-- Your instructions --
Your output should be the lines of the entries below, exactly, from the first one through the line that holds "Task: Activate the ETHUSDT, 5m tab".

Dataset entries:
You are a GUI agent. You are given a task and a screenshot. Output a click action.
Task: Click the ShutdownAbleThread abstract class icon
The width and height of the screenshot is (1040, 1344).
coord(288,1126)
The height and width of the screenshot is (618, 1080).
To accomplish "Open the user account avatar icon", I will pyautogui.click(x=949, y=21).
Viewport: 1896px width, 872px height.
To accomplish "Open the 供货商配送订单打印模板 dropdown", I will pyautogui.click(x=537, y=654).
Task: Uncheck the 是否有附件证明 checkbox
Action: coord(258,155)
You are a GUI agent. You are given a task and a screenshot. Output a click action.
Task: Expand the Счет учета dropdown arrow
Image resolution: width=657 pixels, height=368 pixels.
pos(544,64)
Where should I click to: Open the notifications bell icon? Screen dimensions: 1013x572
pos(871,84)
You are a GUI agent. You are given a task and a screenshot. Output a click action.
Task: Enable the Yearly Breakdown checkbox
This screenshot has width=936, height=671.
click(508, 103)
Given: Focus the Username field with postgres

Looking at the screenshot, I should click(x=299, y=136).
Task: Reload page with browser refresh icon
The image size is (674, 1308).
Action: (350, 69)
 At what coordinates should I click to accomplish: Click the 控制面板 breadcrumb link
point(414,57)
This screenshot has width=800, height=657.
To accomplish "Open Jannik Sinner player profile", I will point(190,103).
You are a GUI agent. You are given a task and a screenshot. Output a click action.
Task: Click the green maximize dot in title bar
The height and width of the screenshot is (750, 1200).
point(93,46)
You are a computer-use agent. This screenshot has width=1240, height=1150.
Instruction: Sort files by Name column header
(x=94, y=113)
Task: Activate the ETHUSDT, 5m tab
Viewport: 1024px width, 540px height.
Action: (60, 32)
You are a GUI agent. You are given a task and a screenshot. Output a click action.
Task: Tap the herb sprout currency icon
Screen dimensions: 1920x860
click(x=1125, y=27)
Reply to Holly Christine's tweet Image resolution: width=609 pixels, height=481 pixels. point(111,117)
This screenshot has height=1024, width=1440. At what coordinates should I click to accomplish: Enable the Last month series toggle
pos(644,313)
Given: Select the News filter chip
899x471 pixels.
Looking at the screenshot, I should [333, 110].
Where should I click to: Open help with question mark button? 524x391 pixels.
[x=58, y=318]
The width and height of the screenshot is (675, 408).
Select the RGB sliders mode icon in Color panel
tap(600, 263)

-- Your response --
You are a GUI agent. You are given a task and a screenshot. Output a click action.
Task: Click the ShutdownAbleThread abstract class icon
The width and height of the screenshot is (1040, 1344).
coord(288,1126)
The height and width of the screenshot is (618, 1080).
To accomplish "Open the user account avatar icon", I will pyautogui.click(x=949, y=21).
Viewport: 1896px width, 872px height.
To accomplish "Open the 供货商配送订单打印模板 dropdown", I will pyautogui.click(x=537, y=654).
Task: Uncheck the 是否有附件证明 checkbox
Action: coord(258,155)
You are a GUI agent. You are given a task and a screenshot. Output a click action.
Task: Expand the Счет учета dropdown arrow
Image resolution: width=657 pixels, height=368 pixels.
pos(544,64)
Where should I click to: Open the notifications bell icon? Screen dimensions: 1013x572
pos(871,84)
You are a GUI agent. You are given a task and a screenshot. Output a click action.
Task: Enable the Yearly Breakdown checkbox
This screenshot has width=936, height=671.
click(508, 103)
Given: Focus the Username field with postgres

Looking at the screenshot, I should click(x=299, y=136).
Task: Reload page with browser refresh icon
The image size is (674, 1308).
Action: (350, 69)
 At what coordinates should I click to accomplish: Click the 控制面板 breadcrumb link
point(414,57)
This screenshot has width=800, height=657.
To accomplish "Open Jannik Sinner player profile", I will point(190,103).
You are a GUI agent. You are given a task and a screenshot. Output a click action.
Task: Click the green maximize dot in title bar
The height and width of the screenshot is (750, 1200).
point(93,46)
You are a computer-use agent. This screenshot has width=1240, height=1150.
Instruction: Sort files by Name column header
(x=94, y=113)
Task: Activate the ETHUSDT, 5m tab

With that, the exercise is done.